# Tiger Barbs black stripes turning green...



## Crossett (Mar 31, 2007)

is this a sign of something bad?


----------



## Trishfish (Feb 18, 2007)

It might be stress. What are your water parameters? How big is your tank and how long has it been set up? What other fish, plants, substrate do you have in the tank?


----------



## Crossett (Mar 31, 2007)

I don't know what the water parameters are, after it cycled and my LFS said everything was 0 and I was ready to add fish I havent had it tested. 

The tank is a 10 gallon, and it's been up for about 4 months now. 

There are 3 tiger barbs, 1 cherry barb, 1 cory cat, and 1 pleco.

No live plants, there's a medium sized piece of driftwood and a fake plant in it. The substrate is black gravel. 

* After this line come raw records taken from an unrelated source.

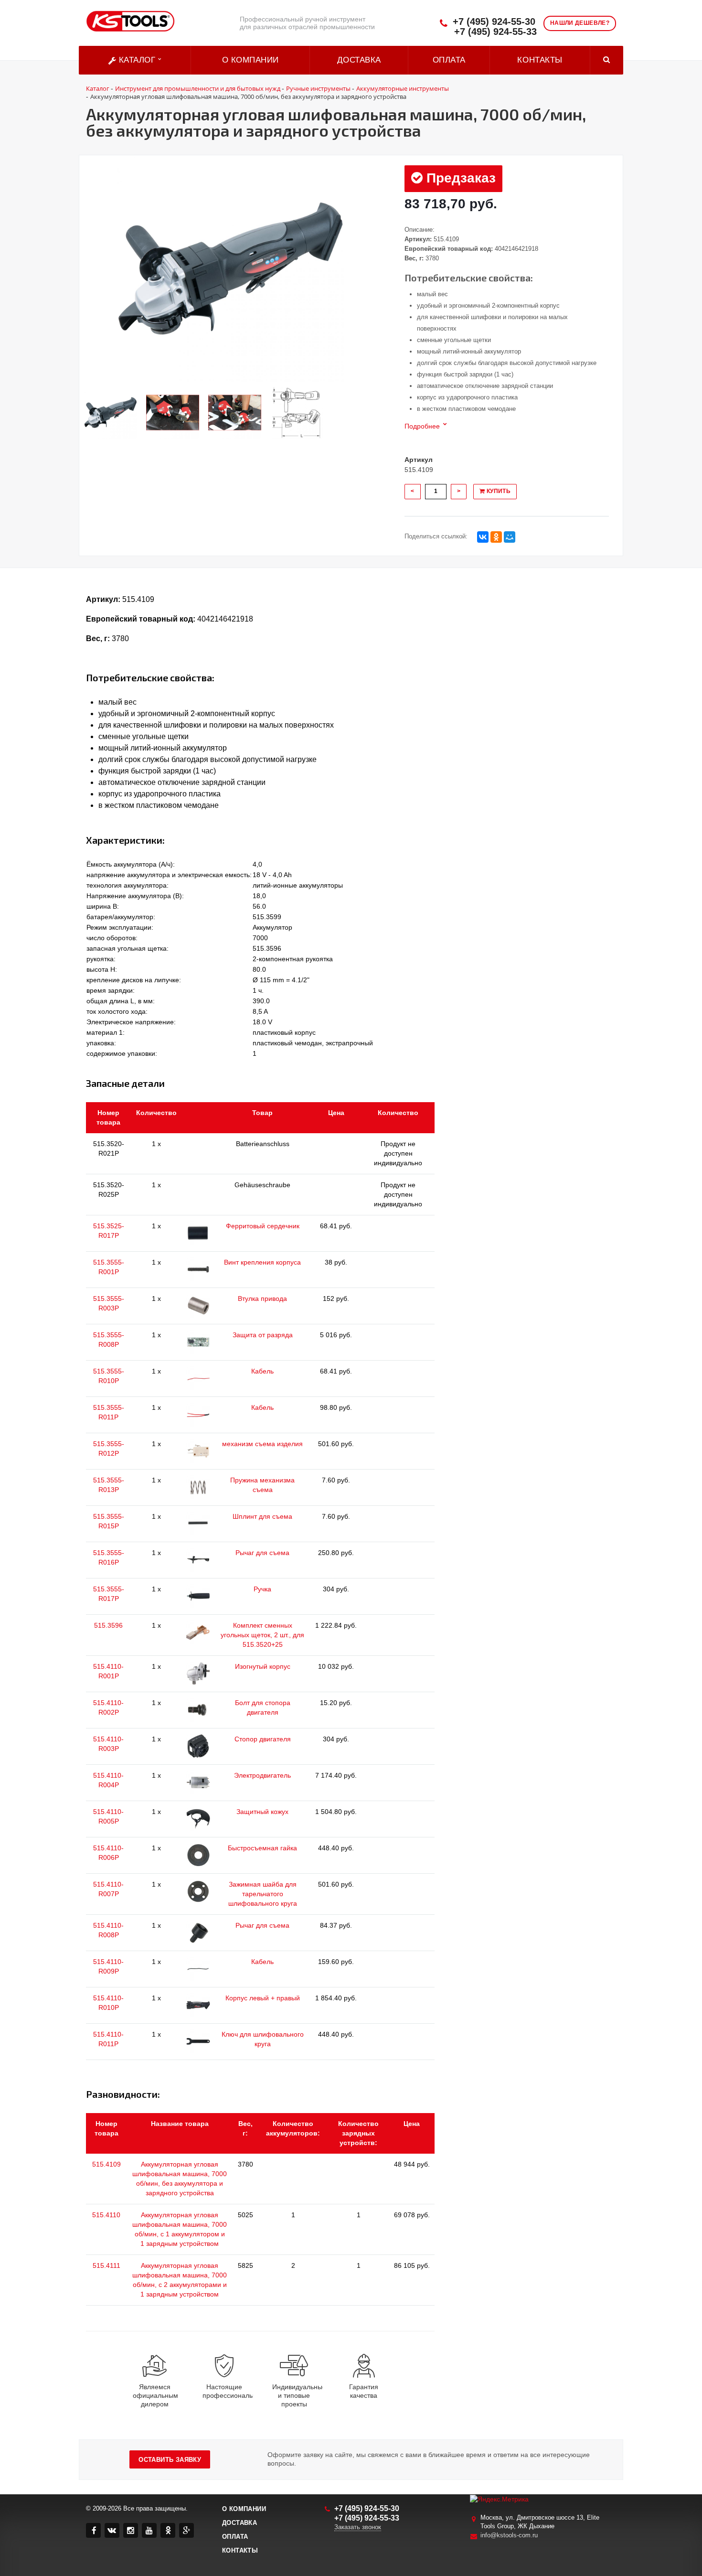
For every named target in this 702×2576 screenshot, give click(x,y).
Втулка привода (262, 1298)
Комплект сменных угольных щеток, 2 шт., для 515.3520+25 (262, 1634)
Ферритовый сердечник (262, 1226)
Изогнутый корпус (262, 1666)
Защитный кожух (262, 1811)
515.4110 (106, 2215)
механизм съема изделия (262, 1444)
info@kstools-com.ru (509, 2535)
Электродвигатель (262, 1775)
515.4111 (106, 2265)
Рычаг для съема (262, 1552)
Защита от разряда (263, 1335)
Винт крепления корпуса (262, 1262)
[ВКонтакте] (483, 537)
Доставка (359, 59)
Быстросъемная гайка (262, 1848)
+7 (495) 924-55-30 (494, 22)
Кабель (262, 1371)
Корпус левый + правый (262, 1998)
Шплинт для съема (262, 1516)
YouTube (149, 2530)
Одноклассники (167, 2530)
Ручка (262, 1589)
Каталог (137, 59)
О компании (250, 59)
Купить (498, 491)
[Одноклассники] (496, 537)
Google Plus (186, 2530)
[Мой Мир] (509, 537)
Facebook (93, 2530)
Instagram (130, 2530)
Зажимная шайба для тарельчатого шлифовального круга (262, 1893)
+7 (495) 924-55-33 (495, 32)
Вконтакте (112, 2530)
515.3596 (108, 1625)
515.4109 (106, 2164)
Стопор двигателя (262, 1739)
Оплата (449, 59)
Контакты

Only 2 of the 3 tiger barbs get green stripes, and it is really faint most of the time. It gets more pronounced after a water change, and then slowly fades away.


----------



## The-Wolf (Mar 15, 2007)

a tiger barbs stripes *are* green not black.
this is how they developed the green tiger barb.


----------



## willow (Sep 9, 2006)

hi
i would strongly reccomend that you get a water tester
for your self,i would not rely on the LFS to tell you.
It seems that they are usually not reliable.
As for your barbs,it maybe because they are in
too small a group.The group gets on far better
when there are six or more,as this spreads agression this could 
be stress related.


----------



## mHeinitz57 (Jun 9, 2007)

The-Wolf said:


> a tiger barbs stripes *are* green not black.
> this is how they developed the green tiger barb.


Wolf...you are correct  Don't be at all worried about the green stripes. Tiger Barbs can come in several color variations which means you will have different variations on the stripes as well. Some will look more green and some more black, thats normal.


----------